MD, Tehran University School of Medical Sciences, Iran, 1976
Areas of Interest: Inflammatory bowel disease, circadian rhythm/GI, gut microbiota and leaky gut
Ali Keshavarzian, MD, FRCP, FACP, MACG, AGAF, has been a practicing gastroenterologist with a specialty in managing patients with inflammatory bowel disease for over 35 years. He trained in medicine at the Tehran University Medical School in Iran and residency and GI fellowship in England - at Guy’s Hospital Medical School, Hillingdon Hospital and Hammersmith Hospital. After a year of GI research fellowship at the University of Maryland, School of Medicine in 1985, he held faculty positions at University of Maryland, Loyola University Medical Center and Rush University Medical Center in Chicago. He became the Chief, Section of Gastroenterology at Hines VA Hospital, Hines, IL in 1992, Director, Division of Digestive Disease and Nutrition at Loyola University Medical Center in Maywood, IL in 1995 prior to coming to Rush University Medical Center in 1999.
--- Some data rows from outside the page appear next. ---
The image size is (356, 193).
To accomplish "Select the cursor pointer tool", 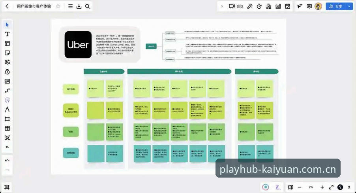I will click(x=7, y=25).
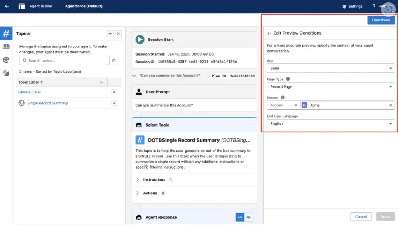Click the satellite dish sidebar icon
398x225 pixels.
point(6,73)
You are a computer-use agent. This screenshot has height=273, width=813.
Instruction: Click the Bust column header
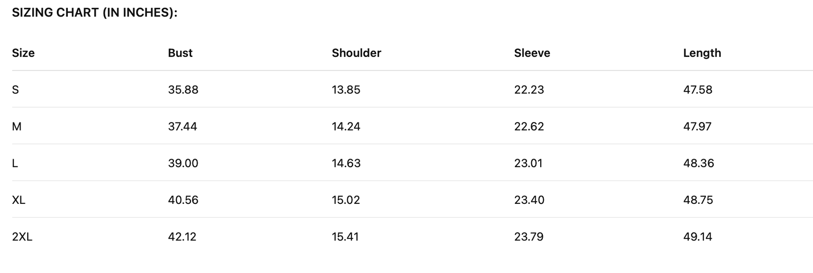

As a clinician scientist Keshavarzian has been studying the impact of environmental factors (stress, alcohol, sleep and circadian disruption) on intestinal barrier function host/microbe interaction that promote intestinal and systemic (gut-derived) inflammation leading to initiation and/or progression of inflammatory disorders including inflammatory bowel disease, irritable bowel syndrome, food allergy, metabolic syndrome, alcoholic and non-alcoholic steatohepatitis and Parkinson’s disease. He has contributed to over 380 peer-reviewed published articles and book chapters with an h-index of 90. He has been doing basic science, translational and clinical research focused on liver and GI tract for almost three decades and the PI on multiple R01, R-21, RC3 and SBIR grants collaborating with many investigators. He was one of the first investigators to report the key role of oxygen free radicals in tissue injury in inflammatory bowel disease and alcohol-induced disruption of the intestinal barrier in alcoholic liver disease in the 1980s and one of the first investigators to begin to focus on the role of intestinal microbiota in health and disease in alcoholism, IBD, cancer, HIV and Parkinson. He has been studying the effects of circadian rhythm disruption on intestinal disease since 2007 and one of the early investigators to examine the effects of circadian disruption on the effects of alcohol and to report the negative impact of sleep and circadian disruption in IBD.
Keshavarzian was instrumental in starting the mentoring program at Rush University Medical Center and was honored with several Teaching and Service Awards and with the Excellence in Mentoring Award and continues to mentor at Rush, nationally and internationally. He is involved with numerous local/regional and national committees and gastroenterology associations and current reviewer for Medical Research Council of UK, NIH, Foundations, ACG and AGA research review panels. He has served in multiple ACG committees in the last three decades and was the ACG governor for the state of Illinois for two terms.